• _Written task_:
Can you retype every one of the records below without changing a character, leaving the pictures out?

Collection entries
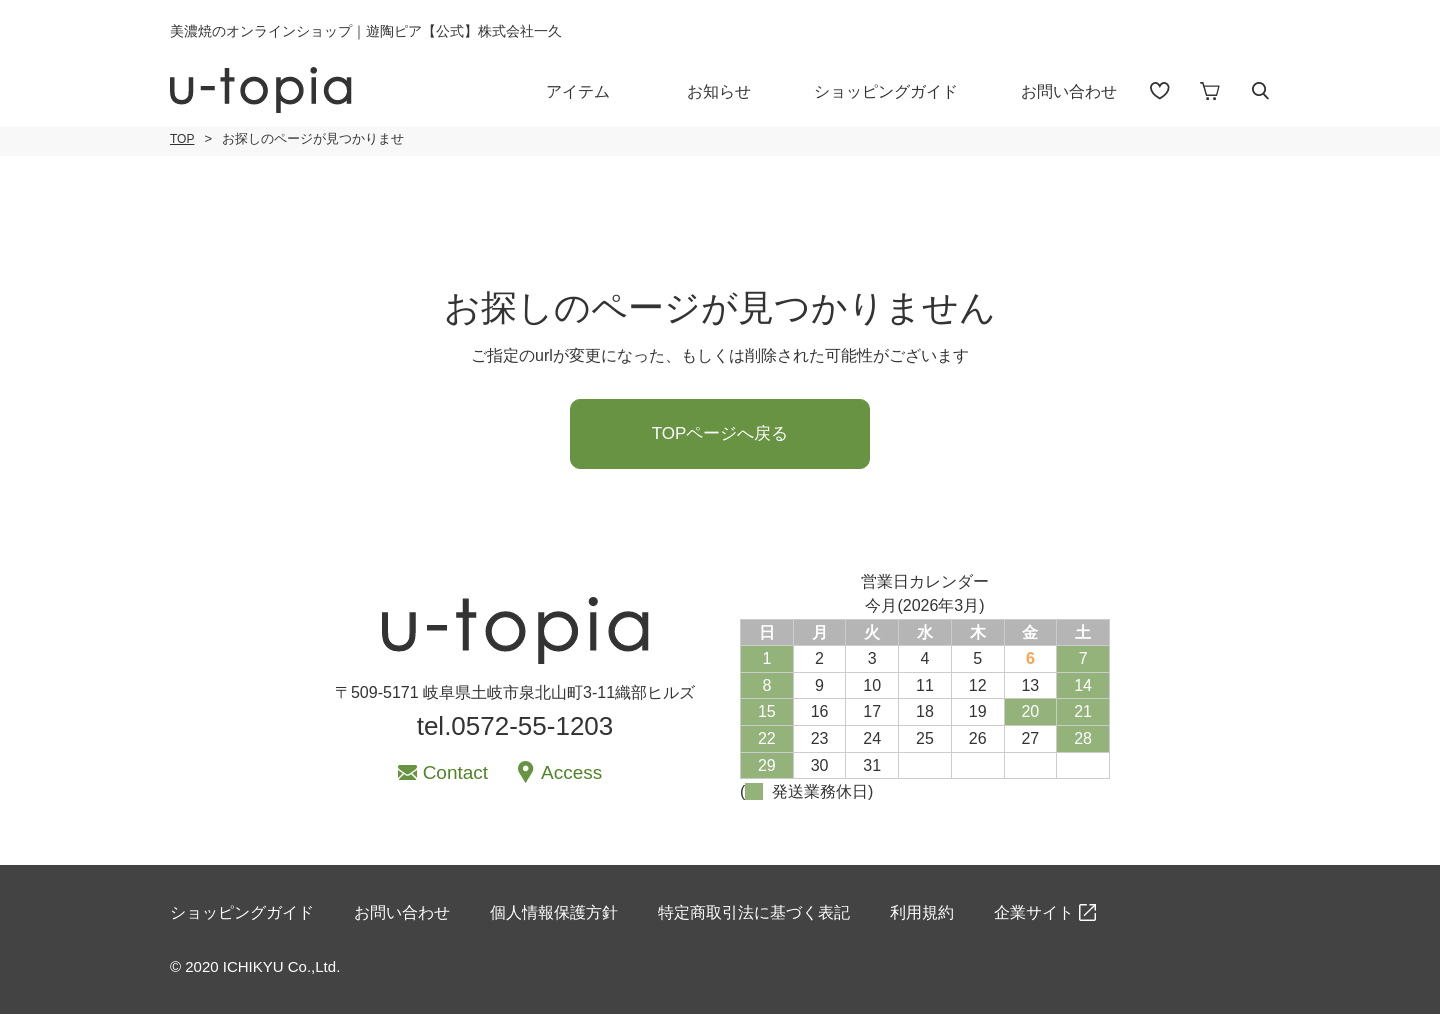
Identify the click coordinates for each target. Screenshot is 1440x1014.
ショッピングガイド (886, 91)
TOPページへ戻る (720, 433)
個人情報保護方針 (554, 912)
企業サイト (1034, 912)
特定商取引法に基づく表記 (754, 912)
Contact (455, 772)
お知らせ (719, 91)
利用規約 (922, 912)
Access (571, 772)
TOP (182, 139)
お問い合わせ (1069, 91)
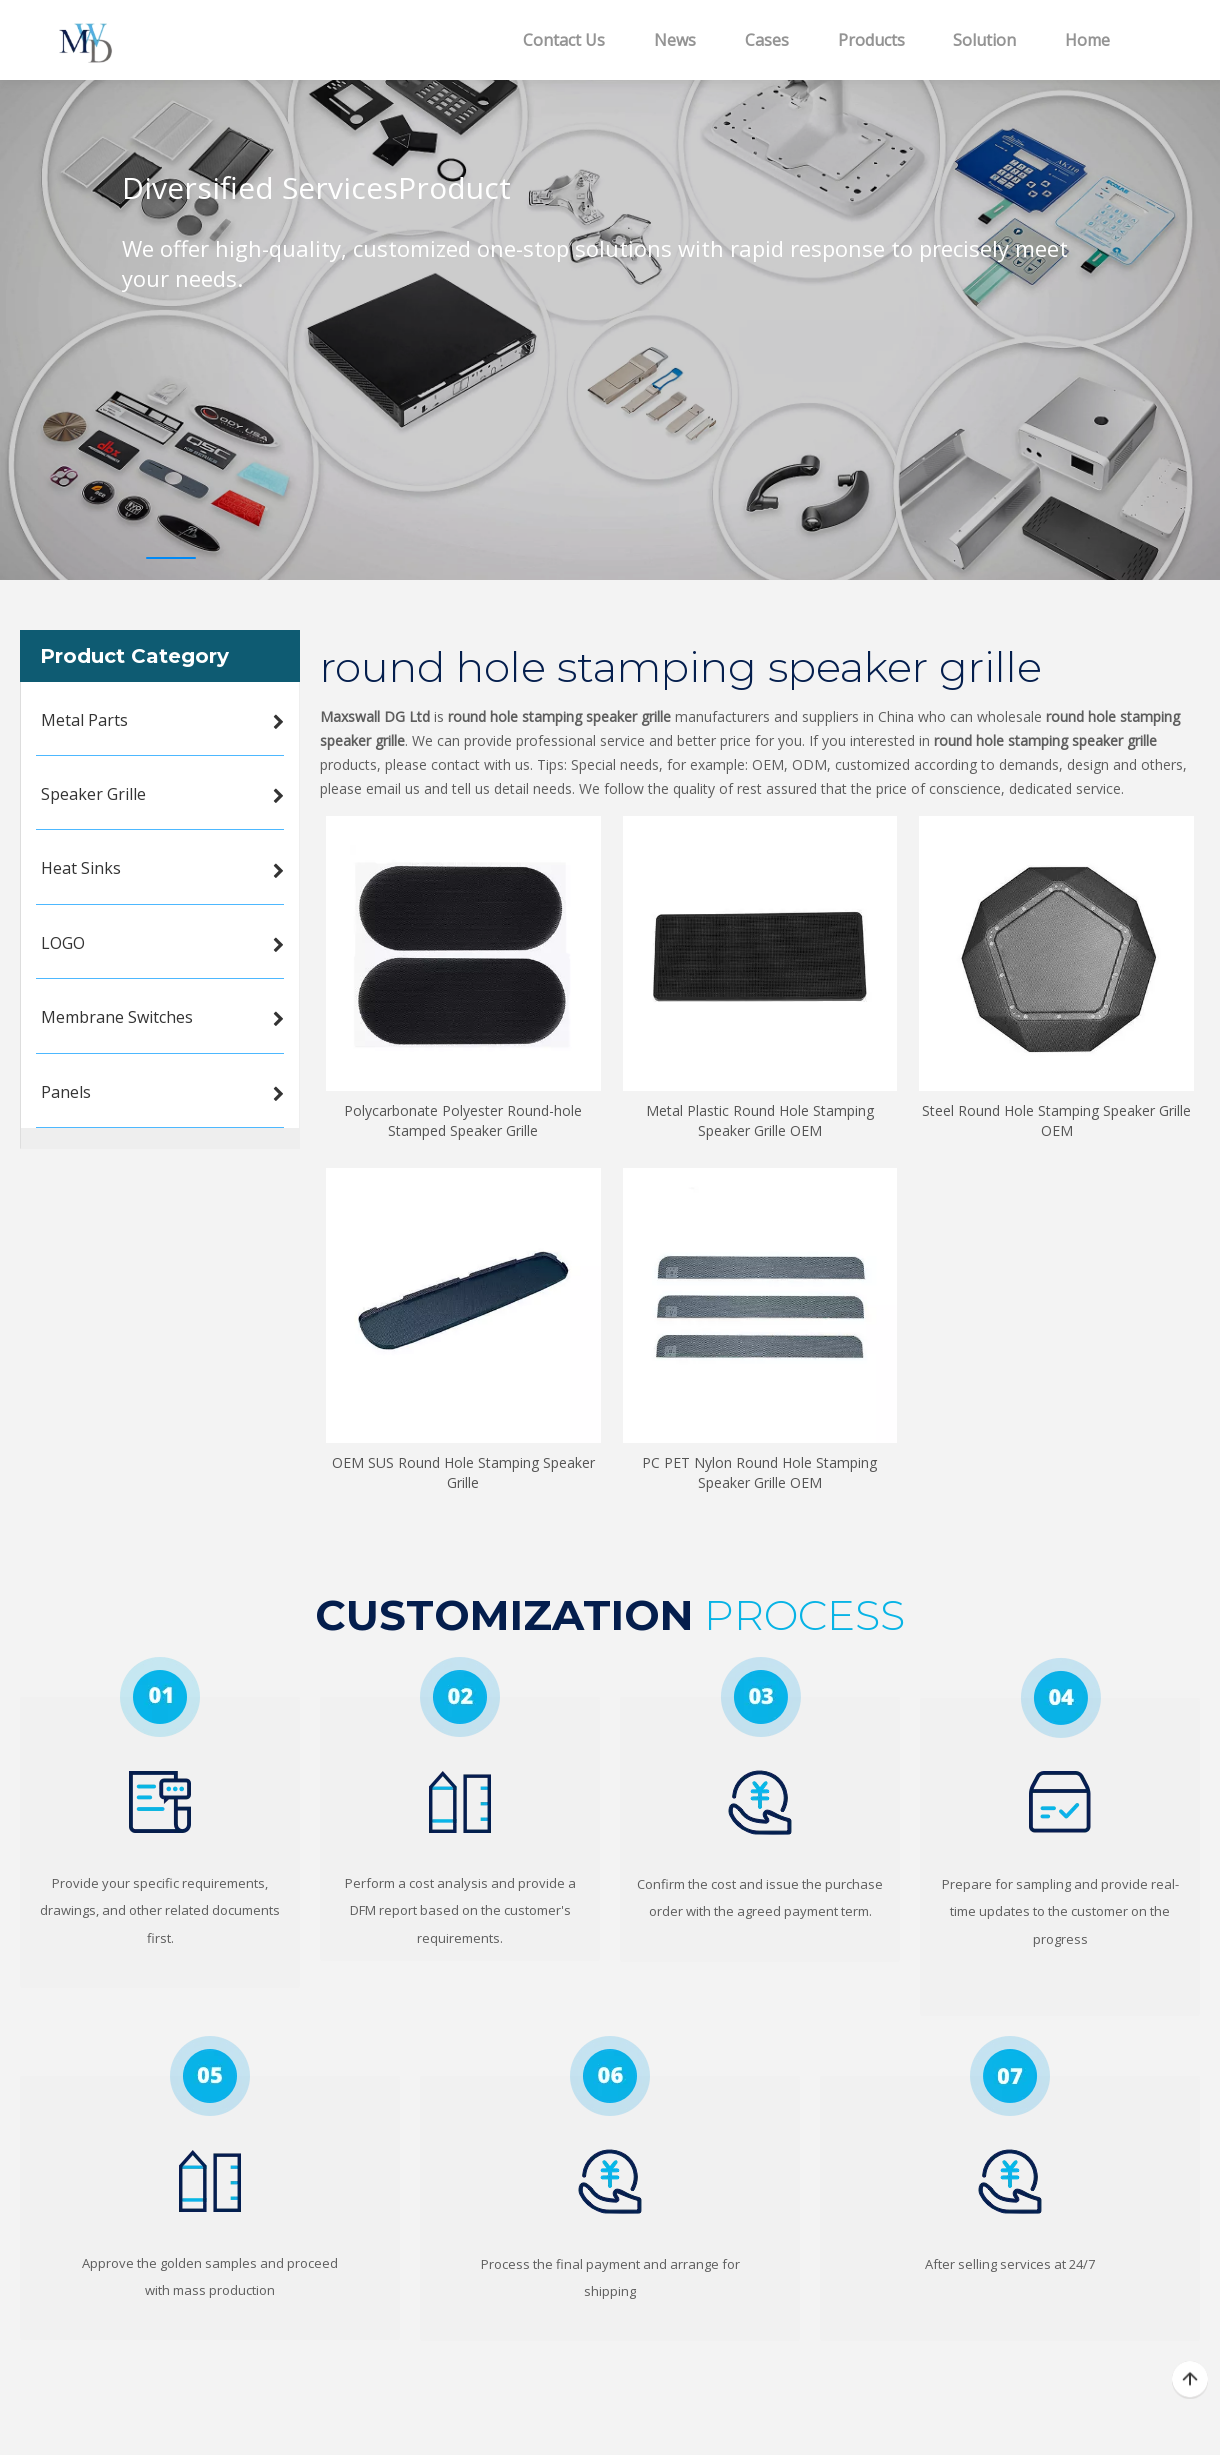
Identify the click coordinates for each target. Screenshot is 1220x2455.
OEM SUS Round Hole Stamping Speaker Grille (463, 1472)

• _Response to this exercise_:
Identify the click coordinates for each target. Screenshot is 1440x1014.
ショッピングガイド (886, 91)
TOPページへ戻る (720, 433)
個人情報保護方針 (554, 912)
企業サイト (1034, 912)
特定商取引法に基づく表記 (754, 912)
Contact (455, 772)
お知らせ (719, 91)
利用規約 (922, 912)
Access (571, 772)
TOP (182, 139)
お問い合わせ (1069, 91)
Identify the click coordinates for each target. Screenshot is 1220x2455.
OEM SUS Round Hole Stamping Speaker Grille (463, 1472)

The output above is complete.